In de tijd dat ik dit boek kocht (midden jaren '90) heb ik in korte tijd vrij veel van Plass gekocht. Zijn ontspannen manier van schrijven, zijn relativerende toon en zijn liefde voor de gemeente maken hem een prettige schrijver. Bekend is natuurlijk "het bezoek", waarover Plass hier zegt: "Het bezoek' heb ik geschreven om Jezus vast te houden, om me aan Hem vast te klampen. In het verhaal liet ik Hem terugkomen in de kerk anno 1984, om te kijken wat er dan zou gebeuren. Al schrijvend ontdekte ik via de mensen met wie Hij omging, hoe dat zou gaan.
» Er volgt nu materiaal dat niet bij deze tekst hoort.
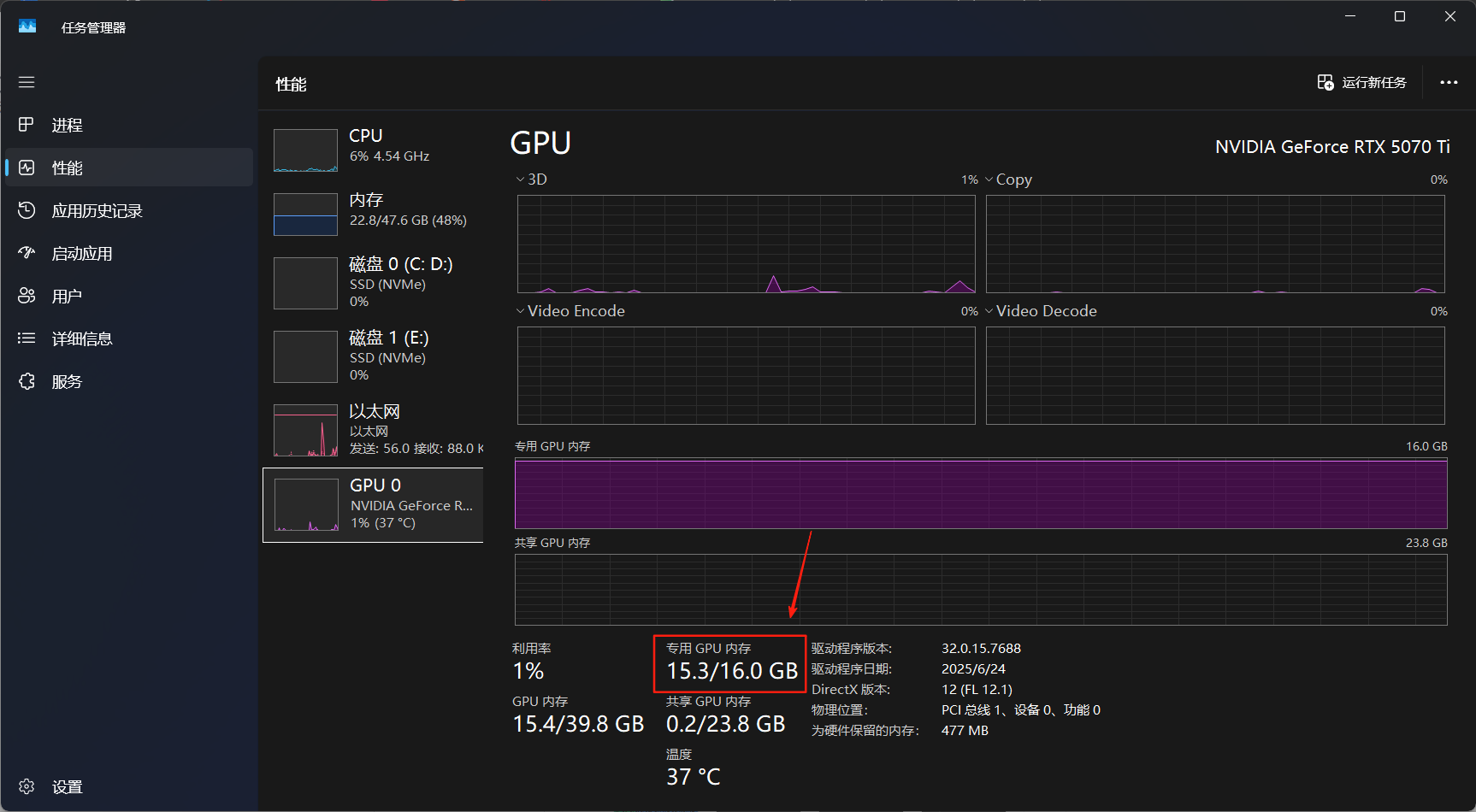Collapse the 3D graph section
1476x812 pixels.
point(520,179)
Voor mij blijft 'Het bezoek' een van de belangrijkste dingen die ik ooit geschreven heb, omdat het mijn geestelijke redding geweest is, zeg maar." Sommige boeken zijn een vervolg op het dagboek (The horizontal epistles of Andromeda Veal, bijvoorbeeld, over één van de personen in het dagboek en natuurlijk het Tweede gewijde dagboek), andere beschrijven zijn eigen ontwikkeling ("The growing up pains of Adrian Plass"). Ook hier geldt dat lezen in de oorspronkelijke taal eigenlijk de voorkeur heeft, omdat Plass' humor dan beter tot zijn recht komt. Maar hij heeft inmiddels in alle talen fans, bijvoorbeeld in Duitsland.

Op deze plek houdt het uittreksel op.